上級モデル同様、センターパネルに11.9インチの縦長ディスプレイが採用された。ステアリングホイールの奥、ドライバーの真ん前には12.3インチのワイドディスプレイがあり、それぞれが一部重なる情報を表示させ、ドライバーは必要な情報を好みによってどちらかに表示させることができる。どちらのディスプレイもかなり高輝度、高精度で、光が当たっても見やすい。大画面は表示項目を増やすこと以上に一つひとつの項目を大きく表示するために使われている印象だ。若返りを図りつつ老眼その他のおじさんたちを見捨てない姿勢は素晴らしい。
人に話しかけるような表現で、目的地入力、電話の発受、音楽選択、エアコン温度調整などを命じることができる対話型インフォテインメントシステムのMBUXは、相変わらず素晴らしい認識能力でドライバーに恥をかかせない。他の乗員の前で自分の音声を認識してもらえず、スイッチ操作に切り替える時の恥ずかしさといったらない。表向きは笑ってごまかすものの、内心は結構ダメージを受ける。
AR(拡張現実)を駆使したカーナビも使いやすい。ディスプレイに前面カメラによる映像が出て、例えば曲がるべき交差点の映像に重ねるように指示が出る。とてもわかりやすい。これはおじさん、おばさんのみならず、若者にもありがたいはずだ。また声もしくは指紋を使った生体認証が可能となった。認証されるとシート、ステアリング、サイドミラーのポジションに加え、ディスプレイの表示スタイルなどを一気に読み込むことができる。一日に何度もスマホに認証を求められ、Cクラスにも認証を求められる時代。そのうち認証疲れという現代病ができるかもしれない。

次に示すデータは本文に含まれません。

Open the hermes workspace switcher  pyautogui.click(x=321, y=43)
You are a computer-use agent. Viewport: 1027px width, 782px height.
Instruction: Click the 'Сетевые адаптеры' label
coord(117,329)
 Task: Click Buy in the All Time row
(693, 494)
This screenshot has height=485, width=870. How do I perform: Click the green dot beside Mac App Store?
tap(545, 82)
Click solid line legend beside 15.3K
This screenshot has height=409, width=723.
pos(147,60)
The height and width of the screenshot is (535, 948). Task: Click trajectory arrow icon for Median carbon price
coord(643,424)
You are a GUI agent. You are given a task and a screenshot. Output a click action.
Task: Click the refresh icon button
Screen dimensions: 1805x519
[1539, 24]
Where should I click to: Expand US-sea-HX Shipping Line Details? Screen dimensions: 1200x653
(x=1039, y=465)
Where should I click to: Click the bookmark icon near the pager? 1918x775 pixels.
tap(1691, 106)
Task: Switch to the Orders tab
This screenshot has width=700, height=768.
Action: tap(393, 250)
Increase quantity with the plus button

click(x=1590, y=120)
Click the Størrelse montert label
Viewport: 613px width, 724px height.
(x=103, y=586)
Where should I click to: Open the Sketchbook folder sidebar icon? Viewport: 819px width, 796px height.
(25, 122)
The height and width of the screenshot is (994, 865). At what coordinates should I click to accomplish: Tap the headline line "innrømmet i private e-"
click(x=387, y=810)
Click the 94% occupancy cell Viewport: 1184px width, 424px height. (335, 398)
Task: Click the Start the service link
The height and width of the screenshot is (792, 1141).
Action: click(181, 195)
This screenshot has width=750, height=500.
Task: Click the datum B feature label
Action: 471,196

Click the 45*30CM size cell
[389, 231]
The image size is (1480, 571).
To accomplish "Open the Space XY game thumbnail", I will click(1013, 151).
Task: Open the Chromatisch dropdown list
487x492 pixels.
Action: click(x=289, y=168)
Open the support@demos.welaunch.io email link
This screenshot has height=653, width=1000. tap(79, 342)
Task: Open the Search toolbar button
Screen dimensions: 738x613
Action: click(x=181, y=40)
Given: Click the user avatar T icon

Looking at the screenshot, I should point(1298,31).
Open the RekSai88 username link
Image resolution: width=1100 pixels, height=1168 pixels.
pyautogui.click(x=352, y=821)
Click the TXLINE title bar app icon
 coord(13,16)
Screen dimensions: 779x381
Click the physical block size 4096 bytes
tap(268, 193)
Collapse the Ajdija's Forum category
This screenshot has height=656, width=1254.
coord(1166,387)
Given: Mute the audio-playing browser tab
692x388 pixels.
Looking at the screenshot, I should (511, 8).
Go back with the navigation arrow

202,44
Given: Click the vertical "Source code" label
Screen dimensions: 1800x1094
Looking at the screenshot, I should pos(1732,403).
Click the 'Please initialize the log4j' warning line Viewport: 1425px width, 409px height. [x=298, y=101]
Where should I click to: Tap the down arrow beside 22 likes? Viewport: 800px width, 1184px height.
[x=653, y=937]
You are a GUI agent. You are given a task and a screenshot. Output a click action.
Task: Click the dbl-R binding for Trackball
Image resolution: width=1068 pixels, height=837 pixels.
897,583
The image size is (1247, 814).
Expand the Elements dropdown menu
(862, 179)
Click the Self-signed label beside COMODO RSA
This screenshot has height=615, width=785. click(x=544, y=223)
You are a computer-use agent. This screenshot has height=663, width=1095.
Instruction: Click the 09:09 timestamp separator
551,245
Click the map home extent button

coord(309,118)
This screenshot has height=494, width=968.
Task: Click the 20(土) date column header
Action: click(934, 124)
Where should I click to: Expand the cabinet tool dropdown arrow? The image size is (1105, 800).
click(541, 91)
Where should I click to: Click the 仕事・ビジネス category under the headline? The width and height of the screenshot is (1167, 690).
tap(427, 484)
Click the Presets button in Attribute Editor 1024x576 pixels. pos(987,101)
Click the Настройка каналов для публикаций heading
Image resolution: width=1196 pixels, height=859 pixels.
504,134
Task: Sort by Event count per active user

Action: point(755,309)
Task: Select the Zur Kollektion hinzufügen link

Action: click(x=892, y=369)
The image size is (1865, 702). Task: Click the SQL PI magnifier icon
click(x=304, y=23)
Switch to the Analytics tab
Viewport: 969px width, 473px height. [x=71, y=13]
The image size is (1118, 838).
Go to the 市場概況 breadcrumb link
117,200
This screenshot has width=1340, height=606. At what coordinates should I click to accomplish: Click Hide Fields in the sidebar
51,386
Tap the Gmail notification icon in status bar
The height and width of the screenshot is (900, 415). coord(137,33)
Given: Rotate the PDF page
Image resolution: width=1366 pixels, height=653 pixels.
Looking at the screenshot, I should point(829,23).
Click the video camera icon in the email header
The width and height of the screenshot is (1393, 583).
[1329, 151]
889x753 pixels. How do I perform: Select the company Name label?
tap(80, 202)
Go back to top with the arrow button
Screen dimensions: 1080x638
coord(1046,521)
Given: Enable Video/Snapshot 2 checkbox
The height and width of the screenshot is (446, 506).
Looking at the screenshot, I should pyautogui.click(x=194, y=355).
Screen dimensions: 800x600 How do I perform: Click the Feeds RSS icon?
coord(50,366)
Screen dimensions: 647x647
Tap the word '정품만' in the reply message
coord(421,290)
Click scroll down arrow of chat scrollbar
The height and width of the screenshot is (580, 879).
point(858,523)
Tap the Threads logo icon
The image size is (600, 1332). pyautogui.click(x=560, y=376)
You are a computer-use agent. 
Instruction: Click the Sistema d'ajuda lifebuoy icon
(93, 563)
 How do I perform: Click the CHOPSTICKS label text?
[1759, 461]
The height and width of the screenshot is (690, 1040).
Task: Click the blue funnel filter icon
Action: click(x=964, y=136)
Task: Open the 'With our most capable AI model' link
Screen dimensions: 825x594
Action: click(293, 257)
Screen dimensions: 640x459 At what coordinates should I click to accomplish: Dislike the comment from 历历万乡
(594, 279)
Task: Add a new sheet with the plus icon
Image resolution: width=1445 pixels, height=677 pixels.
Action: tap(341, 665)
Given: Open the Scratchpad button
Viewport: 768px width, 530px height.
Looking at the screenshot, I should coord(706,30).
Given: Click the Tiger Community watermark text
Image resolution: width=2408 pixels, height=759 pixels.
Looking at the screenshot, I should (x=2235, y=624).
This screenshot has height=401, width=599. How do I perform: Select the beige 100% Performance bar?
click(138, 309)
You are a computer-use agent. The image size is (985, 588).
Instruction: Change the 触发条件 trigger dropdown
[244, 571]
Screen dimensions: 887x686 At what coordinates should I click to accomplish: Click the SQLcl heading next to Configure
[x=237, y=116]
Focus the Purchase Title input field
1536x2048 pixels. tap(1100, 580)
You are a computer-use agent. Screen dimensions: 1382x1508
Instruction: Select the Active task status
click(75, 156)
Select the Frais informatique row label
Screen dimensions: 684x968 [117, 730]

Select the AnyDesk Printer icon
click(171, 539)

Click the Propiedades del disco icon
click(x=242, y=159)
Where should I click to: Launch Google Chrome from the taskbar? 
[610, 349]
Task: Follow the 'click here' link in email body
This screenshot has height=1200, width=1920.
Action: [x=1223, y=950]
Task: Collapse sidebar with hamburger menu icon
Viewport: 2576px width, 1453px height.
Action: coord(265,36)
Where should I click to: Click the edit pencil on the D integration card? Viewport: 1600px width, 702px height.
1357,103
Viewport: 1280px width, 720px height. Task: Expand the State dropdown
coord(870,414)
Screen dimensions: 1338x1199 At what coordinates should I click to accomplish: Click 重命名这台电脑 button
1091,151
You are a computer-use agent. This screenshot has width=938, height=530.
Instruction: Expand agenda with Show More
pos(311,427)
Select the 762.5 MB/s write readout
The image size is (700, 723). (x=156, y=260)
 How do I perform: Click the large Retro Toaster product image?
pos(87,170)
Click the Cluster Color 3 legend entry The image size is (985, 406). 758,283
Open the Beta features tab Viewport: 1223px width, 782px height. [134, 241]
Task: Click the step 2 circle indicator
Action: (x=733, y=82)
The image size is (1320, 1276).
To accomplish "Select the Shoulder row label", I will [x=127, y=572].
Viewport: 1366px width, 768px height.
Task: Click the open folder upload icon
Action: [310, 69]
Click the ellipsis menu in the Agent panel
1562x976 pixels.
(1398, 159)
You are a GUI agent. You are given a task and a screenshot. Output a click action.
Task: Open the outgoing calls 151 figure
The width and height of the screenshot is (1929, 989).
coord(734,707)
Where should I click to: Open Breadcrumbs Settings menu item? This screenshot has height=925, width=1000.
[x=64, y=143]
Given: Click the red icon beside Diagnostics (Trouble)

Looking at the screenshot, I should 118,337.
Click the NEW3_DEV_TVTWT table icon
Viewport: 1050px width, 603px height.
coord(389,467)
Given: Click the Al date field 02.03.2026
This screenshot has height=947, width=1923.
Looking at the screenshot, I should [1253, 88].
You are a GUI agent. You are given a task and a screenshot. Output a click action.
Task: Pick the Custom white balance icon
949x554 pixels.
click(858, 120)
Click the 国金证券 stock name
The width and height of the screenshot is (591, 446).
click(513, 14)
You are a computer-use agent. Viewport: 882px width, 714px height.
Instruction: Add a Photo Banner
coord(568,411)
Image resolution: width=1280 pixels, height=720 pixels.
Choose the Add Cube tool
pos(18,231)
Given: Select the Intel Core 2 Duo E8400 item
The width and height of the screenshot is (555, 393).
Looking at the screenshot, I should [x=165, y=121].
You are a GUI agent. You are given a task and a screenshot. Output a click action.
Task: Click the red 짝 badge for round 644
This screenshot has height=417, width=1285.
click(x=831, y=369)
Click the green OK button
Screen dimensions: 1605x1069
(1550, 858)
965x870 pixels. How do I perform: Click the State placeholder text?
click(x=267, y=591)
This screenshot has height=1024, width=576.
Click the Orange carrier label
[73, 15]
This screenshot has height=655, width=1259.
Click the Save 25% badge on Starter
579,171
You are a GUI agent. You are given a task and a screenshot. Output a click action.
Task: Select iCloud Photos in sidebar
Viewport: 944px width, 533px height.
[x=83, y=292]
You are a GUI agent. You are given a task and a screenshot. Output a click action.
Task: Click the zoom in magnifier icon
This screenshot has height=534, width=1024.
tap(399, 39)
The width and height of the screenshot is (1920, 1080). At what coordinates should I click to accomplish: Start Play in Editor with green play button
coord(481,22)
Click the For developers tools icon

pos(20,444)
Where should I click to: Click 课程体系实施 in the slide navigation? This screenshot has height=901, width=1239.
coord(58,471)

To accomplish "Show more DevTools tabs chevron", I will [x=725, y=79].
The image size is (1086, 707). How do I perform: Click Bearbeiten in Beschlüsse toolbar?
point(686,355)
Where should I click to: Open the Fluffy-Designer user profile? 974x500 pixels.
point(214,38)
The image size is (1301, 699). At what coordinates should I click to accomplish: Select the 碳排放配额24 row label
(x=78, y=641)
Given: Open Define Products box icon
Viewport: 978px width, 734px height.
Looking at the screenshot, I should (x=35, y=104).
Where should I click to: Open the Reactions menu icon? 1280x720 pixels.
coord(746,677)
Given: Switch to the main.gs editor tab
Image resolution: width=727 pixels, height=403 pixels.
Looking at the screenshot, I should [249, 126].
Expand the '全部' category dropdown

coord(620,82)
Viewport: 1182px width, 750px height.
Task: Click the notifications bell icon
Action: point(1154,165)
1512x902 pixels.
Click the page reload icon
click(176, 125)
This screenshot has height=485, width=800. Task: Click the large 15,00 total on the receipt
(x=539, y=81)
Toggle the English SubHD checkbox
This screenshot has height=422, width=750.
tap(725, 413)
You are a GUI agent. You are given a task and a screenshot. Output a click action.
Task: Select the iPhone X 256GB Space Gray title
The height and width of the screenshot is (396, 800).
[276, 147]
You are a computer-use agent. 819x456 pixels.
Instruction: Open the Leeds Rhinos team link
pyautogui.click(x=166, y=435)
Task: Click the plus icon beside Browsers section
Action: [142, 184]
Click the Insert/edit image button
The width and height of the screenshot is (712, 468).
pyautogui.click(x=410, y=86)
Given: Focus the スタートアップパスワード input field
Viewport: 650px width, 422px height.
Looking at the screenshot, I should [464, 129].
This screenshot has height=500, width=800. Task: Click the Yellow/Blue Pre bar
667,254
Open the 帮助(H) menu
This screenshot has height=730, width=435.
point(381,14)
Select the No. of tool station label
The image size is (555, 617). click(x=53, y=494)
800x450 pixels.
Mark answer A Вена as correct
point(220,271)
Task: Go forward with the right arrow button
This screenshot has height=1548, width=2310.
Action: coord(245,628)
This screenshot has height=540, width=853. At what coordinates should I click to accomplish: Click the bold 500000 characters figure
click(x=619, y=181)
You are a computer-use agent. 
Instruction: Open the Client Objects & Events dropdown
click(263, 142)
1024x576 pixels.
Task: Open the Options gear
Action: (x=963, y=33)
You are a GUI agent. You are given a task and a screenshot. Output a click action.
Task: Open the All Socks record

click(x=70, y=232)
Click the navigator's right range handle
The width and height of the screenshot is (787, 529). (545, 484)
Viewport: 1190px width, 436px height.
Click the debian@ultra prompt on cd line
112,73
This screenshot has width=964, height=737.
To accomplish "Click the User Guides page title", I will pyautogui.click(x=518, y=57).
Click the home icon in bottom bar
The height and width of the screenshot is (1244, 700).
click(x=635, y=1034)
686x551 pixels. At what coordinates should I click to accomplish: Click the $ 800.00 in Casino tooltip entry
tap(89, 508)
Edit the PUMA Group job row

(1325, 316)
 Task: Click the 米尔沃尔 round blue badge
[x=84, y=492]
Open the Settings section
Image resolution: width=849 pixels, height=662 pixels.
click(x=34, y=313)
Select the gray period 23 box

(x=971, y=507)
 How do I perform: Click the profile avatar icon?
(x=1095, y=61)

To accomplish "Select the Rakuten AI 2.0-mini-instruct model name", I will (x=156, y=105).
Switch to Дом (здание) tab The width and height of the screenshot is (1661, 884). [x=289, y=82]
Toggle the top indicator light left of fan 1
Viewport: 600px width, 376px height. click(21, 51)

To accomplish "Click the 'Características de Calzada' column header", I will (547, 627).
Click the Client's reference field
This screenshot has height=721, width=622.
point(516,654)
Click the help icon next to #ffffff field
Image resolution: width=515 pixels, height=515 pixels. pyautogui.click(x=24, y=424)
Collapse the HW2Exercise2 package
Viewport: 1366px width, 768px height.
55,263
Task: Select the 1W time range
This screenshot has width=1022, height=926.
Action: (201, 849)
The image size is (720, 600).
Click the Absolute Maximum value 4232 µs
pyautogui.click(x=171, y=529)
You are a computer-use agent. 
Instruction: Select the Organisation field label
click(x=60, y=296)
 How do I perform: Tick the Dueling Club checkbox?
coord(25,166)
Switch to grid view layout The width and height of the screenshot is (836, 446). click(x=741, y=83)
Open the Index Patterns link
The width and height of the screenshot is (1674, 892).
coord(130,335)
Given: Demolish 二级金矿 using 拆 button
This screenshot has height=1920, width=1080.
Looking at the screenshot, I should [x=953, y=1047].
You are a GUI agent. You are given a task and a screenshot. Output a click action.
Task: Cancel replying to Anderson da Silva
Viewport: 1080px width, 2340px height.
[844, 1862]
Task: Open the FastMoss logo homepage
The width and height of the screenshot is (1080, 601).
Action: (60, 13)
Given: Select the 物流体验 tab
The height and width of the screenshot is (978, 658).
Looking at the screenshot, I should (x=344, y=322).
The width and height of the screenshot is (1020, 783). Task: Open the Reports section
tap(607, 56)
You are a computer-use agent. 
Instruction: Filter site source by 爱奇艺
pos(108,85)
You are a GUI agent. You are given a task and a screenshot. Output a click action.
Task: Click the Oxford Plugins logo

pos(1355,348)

新型Cクラスはクルマのアナログな部分、すなわち走る、曲がる、止まるの基本的な性能は相変わらず一級品で、デジタルな部分も乗用車として最先端をいく。これ買っときゃ間違いないの最右翼だ。Cクラスは健在だった。一点のみAMGスポーツステアリングは、スポークに配置されたスイッチが多く、それぞれが小さく、またスイッチの角度にも馴染めず、試乗の最後まで操作しづらさを感じた。